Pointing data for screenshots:
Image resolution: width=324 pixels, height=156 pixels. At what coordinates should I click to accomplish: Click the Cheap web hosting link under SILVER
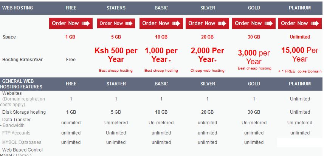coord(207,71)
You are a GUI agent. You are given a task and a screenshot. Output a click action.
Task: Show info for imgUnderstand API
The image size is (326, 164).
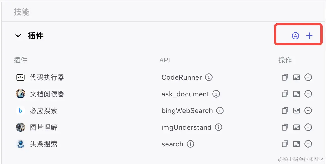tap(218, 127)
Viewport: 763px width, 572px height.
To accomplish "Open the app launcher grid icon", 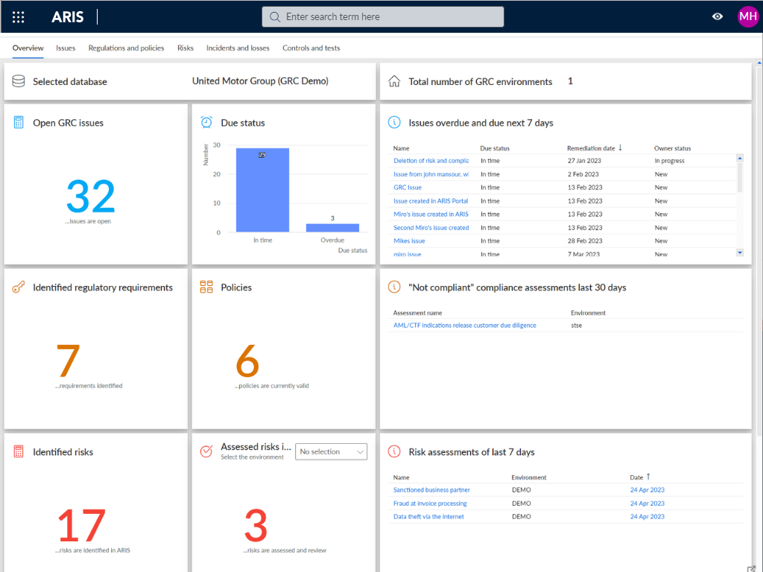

*WHAT YOU ARE ASKED TO DO*:
Rewrite every line of the material above, multiplying only the coordinates in the answers by 1.05 and rounding each to a whole number, with halves rounded up. Leave the pictures out of your answer.

*ANSWER FOR THE TASK*:
Image resolution: width=324 pixels, height=156 pixels. At what coordinates should I click to accomplish: Click the Cheap web hosting link under SILVER
coord(217,75)
You are a GUI agent. You are given a task and a screenshot. Output a click action.
Task: Show info for imgUnderstand API
The image size is (326, 164).
tap(229, 133)
Viewport: 763px width, 572px height.
To accomplish "Open the app launcher grid icon", 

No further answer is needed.